International Day for Preventing the Exploitation of the Environment in War

Statement by Klaus Toepfer, Executive Director of the United Nations Environment Programme (UNEP) on the Occasion of the International Day for Preventing the Exploitation of the Environment in War and Armed Conflicts

November 6, 2004 - Across the developing world and the countries of the former Soviet Union, old chemical stockpiles, aging nuclear reactors, damaged and decaying factories and other assorted environmental time-bombs are ticking.

These scars, threatening water supplies, the fertility of the land and the cleanliness of the air, are recipes for instability between communities and neighboring countries.

If we are to prevent the environment becoming a victim of war, then equally we need to ensure that pollution, contamination and other environmental woes do not play their part in triggering conflicts in the first place.

Many factors may lie behind decisions by countries to engage in armed conflict including opposing ideologies, ancient enmities and a scramble to plunder natural resources such as timber, minerals and oil.

But it is the view of the United Nations Environment Programme (UNEP), increasingly shared by others, that environmental degradation and a scarcity of healthy ‘natural capital’ plays an important role too.

A new report, produced by UNEP in collaboration with the United Nations Development Programme (UNDP) and the Organization for Security and Co-operation in Europe (OSCE), highlights the risks.

It focuses on environmental hot spots in the Southern Caucasus countries of Armenia, Azerbaijan and Georgia.

The work could become a blue print for early warning for Environment and Security initiatives elsewhere in the world.

The study concludes that environmental degradation can undermine local and international security by “reinforcing and increasing grievances within and between societies”.

A decrepit and declining environment can also ‘weaken states’ by depressing economic activity and diminishing the authority of the government in the eyes of its citizens.

It identifies some specific issues for that region that need to be urgently addressed. These include the rapid and poorly managed urbanization of capital cities which is straining waste management, water supplies and the transport systems.

Other areas include pollution of coastal waters, deforestation, soil degradation as a result of pesticides and erosion and old military and civil industrial sites.

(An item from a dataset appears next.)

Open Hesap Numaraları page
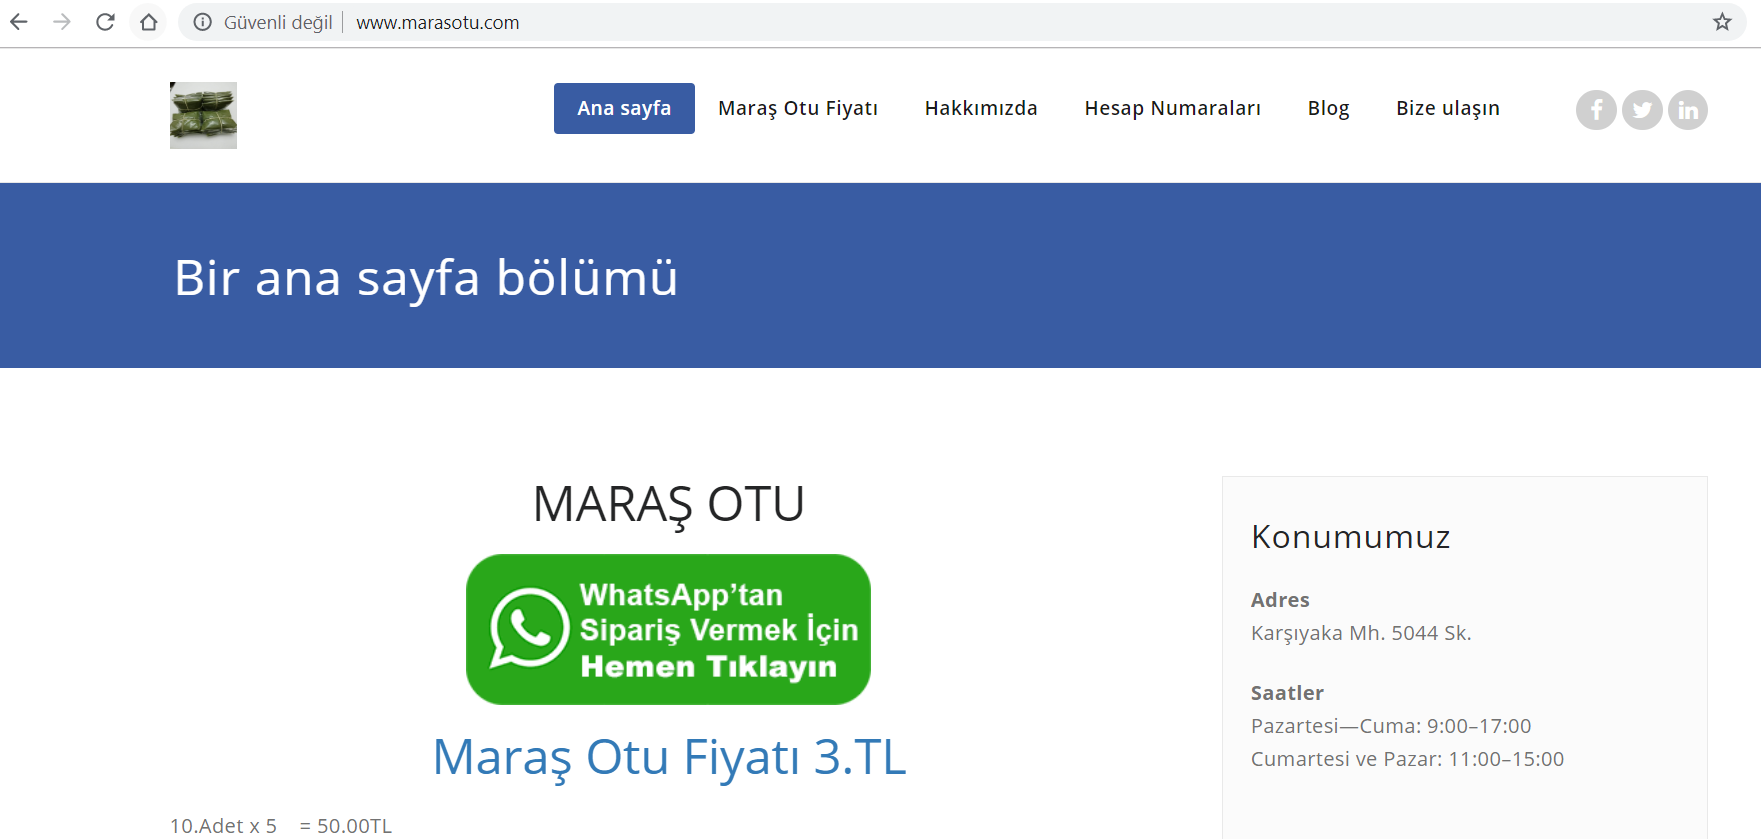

The initiative is using novel mapping methods that link environmental problems with factors such as population movements and socio-ethnic mix in order to pin point key areas where tensions could turn to turmoil.

Around eight of these ‘environment and security priority areas’ are highlighted including the Black Sea coastal zone, South Ossetia, the Ararat and Valk valleys, the Greater Baku region and the Kura River estuary and southern Caspian sea coast.

The research also emphasizes the role the environment can play in promoting peace. Many of the problems are shared between communities and neighboring countries.

Joint projects to clean up sites, agreements and treaties to better share resources such as rivers and forests, and strengthening cooperation between the different countries ministries and institutions may hold the key to building trust, understanding and more stable relations.

While this work is shedding new light on how environment can be both a trigger for instability and a broker for peace, a great deal more research is needed before we can fully and precisely unravel its role.

There are places in the world where, despite appalling environmental degradation, communities and countries continue to hold the thin red line and others where there appears to be direct links between environmental vandalism and deterioration and conflict.

The extreme land degradation on the Caribbean island of Haiti being a classic case of the latter.

Governments have, as part of UNEP’s new science initiative, requested more in depth studies the first of which is likely to focus on one of the great war torn regions of the world, the Great Lakes region of Africa.

It is sadly unrealistic to presume we will reach a Utopian world in the near term. So we have unfortunately no plans in the pipeline to disband the third pillar of our environment and security work, namely post conflict assessments.

In recent years, UNEP’s Post Conflict Assessment Branch has investigated the environmental damage of wars in the Balkans, Afghanistan and Iraq.

The unit has just completed its first assessment along with concrete recommendations for improving the environment, and therefore the prospects for peoples’ lives and development, in Liberia.

Other African countries, including Sudan and the Democratic Republic of the Congo, are requesting similar support following decades of war there.

However, we are certainly opening a new chapter in our understanding the environment’s role in peace and conflict.

Let us hope that, armed with more sound science, we can use the environment as a new peace policy for the 21st century so that it emerges as less the passive victim and more than active broker of a more stable and less war ridden world.